I greatly enjoyed this album, but I need to acknowledge that I do so from a position of near-complete ignorance. I had to resort to a fairly elaborate metaphor in my first paragraph because I don’t have the technical expertise to describe the thing itself. If you look elsewhere, you can read about how this album represents a break from be-bop and a move toward modal jazz. It somehow freed jazz from restrictions placed on it by scales, or something like that. I don’t know or understand how experts chose this as one of the most influential jazz albums of all time.
So, this puts me in the “I don’t know art, but I know what I like” camp, I suppose – a place populated by defenders of Kenny G with Thomas Kincaid paintings on their walls. I’m not proud of that, or even, really, accepting of that. Ignorance is not okay.
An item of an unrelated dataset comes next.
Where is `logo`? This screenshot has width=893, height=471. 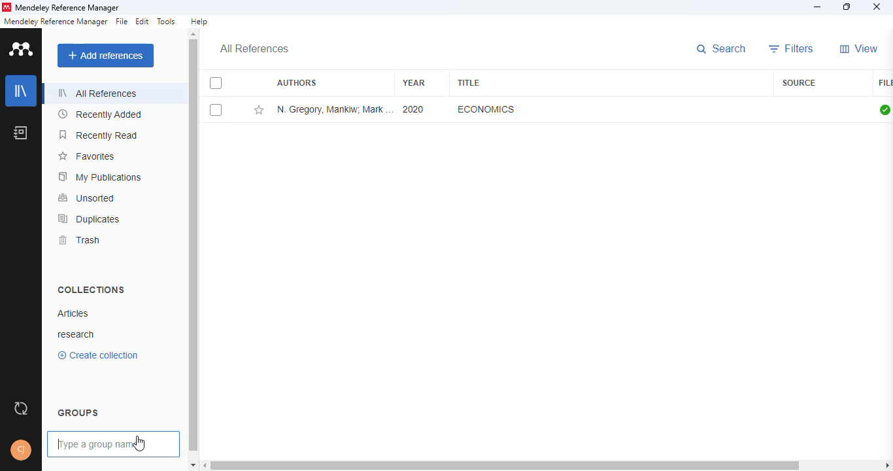 logo is located at coordinates (7, 7).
My lack of jazz or even musical knowledge is a failing, not a naive strength.
Kind of Blue is melodic, and it’s accessible for enjoyment. But I realize that I do not appreciate Kind of Blue in the way that a real musician might. Enjoyment without real appreciation is the best I can do.
One of the quirks of instrumental music is that it works on my imagination or thought process, such that I really struggle to focus entirely on the music itself. The problem, if it is a problem, is heightened when I am listening to a CD instead of witnessing live music. With live music, I can watch the performers and really focus on the music, but a CD offers a solely aural experience, and I find myself distracted. Even great jazz like this becomes background music – great background music – when I listen on CD. Lyrics in pop songs keep me anchored in the music a little better, but Kind of Blue allows my thoughts and imagination to wander along. Not a bad thing, at all, but more evidence that I am not getting as much out of this music as a better listener might.
If you’re not particularly well-informed about modal jazz or musical theory, I imagine that you will find this album extremely enjoyable. If you are a musician or a student of music, everything I read says that you will recognize this album as a work of genius. Either way, Kind of Blue is an album that you ought to have in your rotation.